We will all have to get used to the effects of Global Warming with extremely wet winters and dry summers. So, as weather extremes become the new norm, sustainable water use is ever more important. It pays to understand your soil and plants, to use more natural water and to design your garden with water in mind. Most of Cranleigh has clay soils which are wet and cold in winter, slow to drain and warm up in spring but after extended dry periods they also bake dry and crack. However, they are rich in nutrients! Water management is a fundamental thing that we have to get right, as roots grow where there is the right balance of air and water in the soil. So, here are a few tips:
- It is better to use rainwater collected in water butts, or other containers, rather than tap water, as it is free and has a lower pH level, which is better for plant health.
- Inexpensive water butts are sold by most councils.
- Hide your hose away and force yourself to use a watering can instead, which may be more labour intensive but it will discourage overwatering – think of the extra steps as a good workout!
- Take advantage of soil moisture by planting in the autumn, when the soil is warm and wet.
- Reuse tap water by running the tap into a container when waiting for the hot water and collect washing up water in a bucket and then tip it onto the garden outside.
Apparently, last month was known as ‘No Mow May’ in order to encourage gardeners to only mow every fortnight (or not at all for the month!) AND take the blades up one notch, to allow wild flowers such as ajuga, daisies, vetch, buttercups and clover to grow. These not only look very pretty but also contain a huge amount of pollen for pollinating insects. I know that normally aim to create green, manicured lawns but see how pretty this looks!

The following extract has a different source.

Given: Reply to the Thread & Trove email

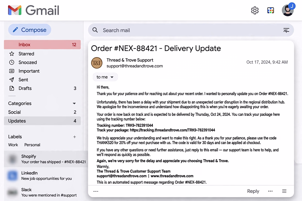Looking at the screenshot, I should pos(253,191).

As it has been so cold in May, the tulips have lasted much longer and as you can see I have planted them further back in the flowerbeds, so they are supported by the colourful foliage and the dying foliage is hidden.

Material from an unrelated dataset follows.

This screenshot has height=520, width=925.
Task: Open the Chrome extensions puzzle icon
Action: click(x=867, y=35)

Roses are the star flower in June and there are a huge number of varieties, so there is a rose for every possible spot in the garden. David Austin is a very reliable supplier and they provide excellent advice too. Roses do need a bit of care with regular feeding and spraying to keep them healthy and bug free. Banana skins are rich in potassium and so I sprinkle some cut up skins around the roots – cheap but effective.

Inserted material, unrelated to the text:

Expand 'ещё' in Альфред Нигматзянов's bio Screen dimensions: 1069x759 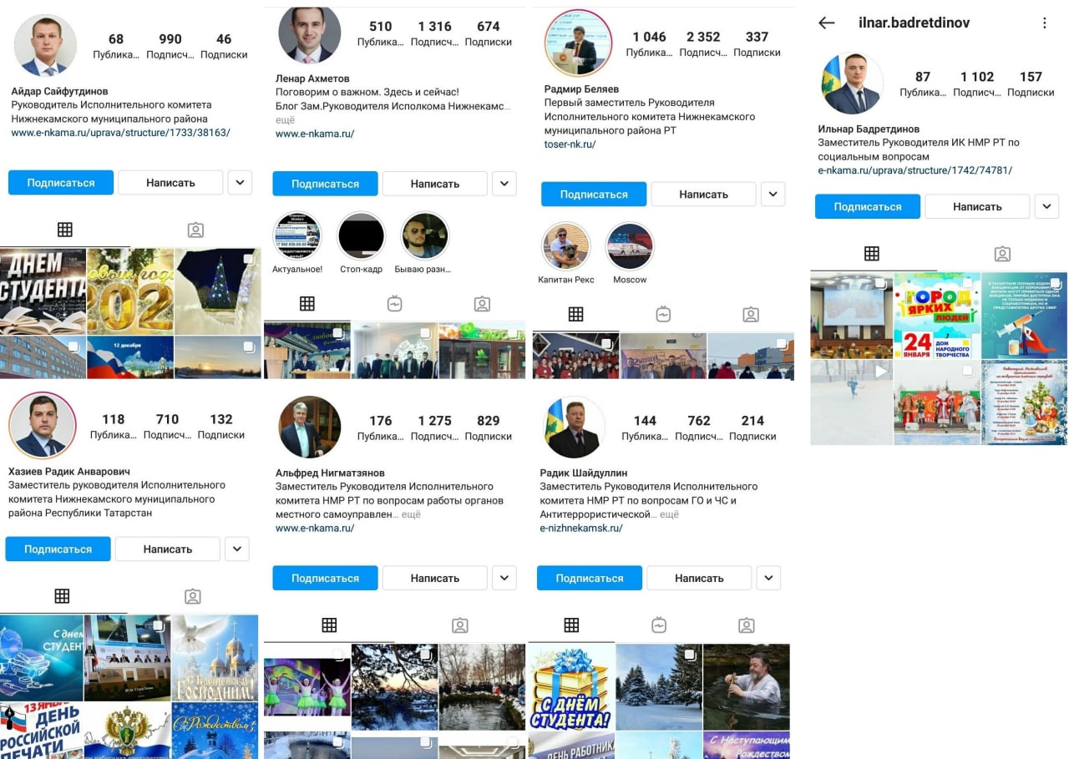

There are two old and rather ailing fruit trees in my garden, so instead of cutting them down, I have planted two rambling roses to climb up them. One is the early flowering Rosa Banksiae Lutea, which has delicate, double, lemon yellow flowers and on the other tree, The Lady of the Lake, which is repeat flowering with pale pink flowers. Both of them have been treated to banana skins! Also, roses are grafted onto a sturdy root stock, which often sends up suckers (shoots) from the base of the rose, which need to be removed to ensure all the strength remains in the main plant. If the shoot is cut off using secateurs, part of the bud may be left intact, so it is best to tear the shoot off downwards to stop it regrowing.
As it was so chilly in May, I could not plant out my less hardy salad crops and beans, so they have at last been released from the confines of the greenhouse and I am having great fun trying to squeeze them all into the veggie beds. The beans are climbing up the new shuttlecock structure and I hope to show you the successful enterprise next month. Meanwhile I am delighting in finding lots of self-sown ‘Love in the Mist’, poppies, foxgloves and alchemilla mollis in the flower beds, which are free treats!
Enjoy this month when we can at last relax in our gardens with friends and family!